A Cambrai, 15 octobre 1708.

JE suis véritablement affligé, monsieur, de l'état pénible où vous vous dépeignez vous-même : mais ce qui m'en console est de voir combien vous le sentez, et combien vous en craignez les suites. J'espèrerai tout pour vous, tandis que vous craindrez tout de vous-même. Cette expérience de votre dissipation, de votre tiédeur, de votre relâchement et de votre fragilité, vous doit inspirer une grande défiance de votre cœur. On se flatte d'ordinaire d'avoir au moins un coeur droit, et sensible à ses vrais devoirs. Mais quel devoir peut-on jamais comparer avec celui de n'être pas ingrat à l'égard de Dieu? On auroit horreur d'un homme assez dénaturé pour tomber dans l'ingratitude à l'égard d'un père, d'un bienfaiteur, ou d'un ami de qui il auroit reçu de grands services. Vous avez reçu de Dieu votre corps, votre ame, ce vous-même qui vous est si cher, avec la vie et toutes ses commodités : en un mot, vous n'avez rien que vous ne teniez de Dieu seul. Jamais obligations ne peuvent être mises en aucune comparaison avec celles dont Dieu vous a comblé.
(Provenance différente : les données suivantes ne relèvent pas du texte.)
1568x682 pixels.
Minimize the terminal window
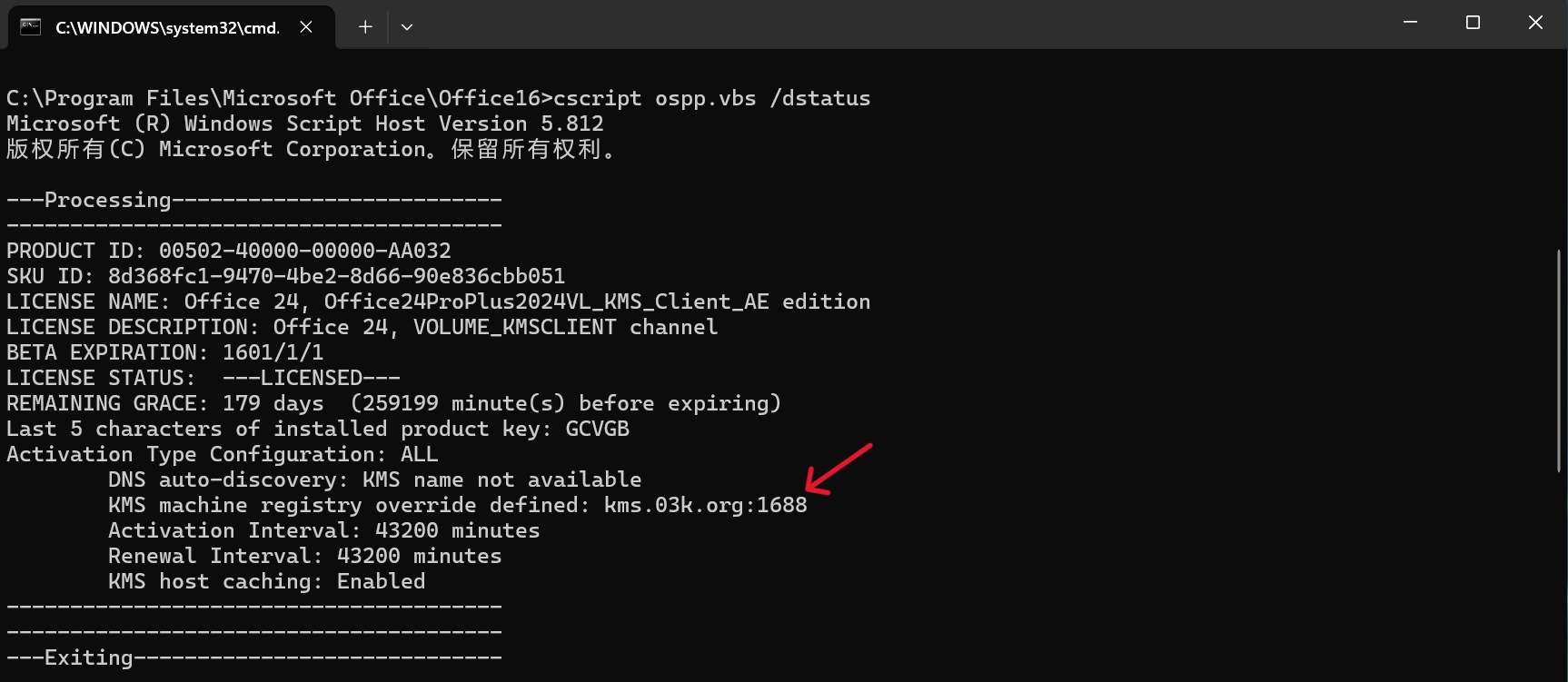pos(1410,23)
C'est pourtant lui que vous oubliez à toute heure; c'est lui à qui

vous préférez les plus méprisables amusemens; c'est lui qui vous ennuie; c'est lui qu'il vous tarde de quitter; c'est lui à qui vous tournez le dos, pour courir après des hommes que vous méprisez, et qui n'ont pour vous aucun autre mérite, que celui de vous faire perdre du temps, et de flatter un peu votre imagination.

Je gémis, dites-vous, de me trouver dans un goût si indigne. C'est ma consolation, monsieur, de ce que je vous vois gémir. Mais enfin tel est votre goût: il est aussi méprisable selon la raison, que dépravé et dangereux selon la foi. Après cette expérience continuelle de vous-même, que pouvez-vous encore espérer de votre cœur? Qu'y a-t-il de plus méprisable qu'un goût si corrompu? qu'y a-t-il de plus honteux qu'une telle légèreté? A quel point ne devez-vous pas vous défier sans cesse d'un cœur si gâté, et si insensible au vrai bien !

Vous ne pouvez vous résoudre à aimer celui qui est souverainement aimable, et qui vous a aimé dès l'éternité sans vous abandonner dans vos infidélités les plus monstrueuses. Vous ne pouvez renoncer à ce qui vous perdroit, à ce monde qui ne vous aime ni ne vous aimera jamais, à ces amusemens si indignes, que vous n'oseriez les nommer au rang des choses sérieuses. Voilà ce que vous n'avez point de honte de mettre en la place de votre Dieu et de tous ses biens éternels. Qu'y a-t-il donc de plus méprisable que votre coeur? cœur de boue, toujours appesanti vers la terre, toujours incapable de sentir les grâces de Dieu!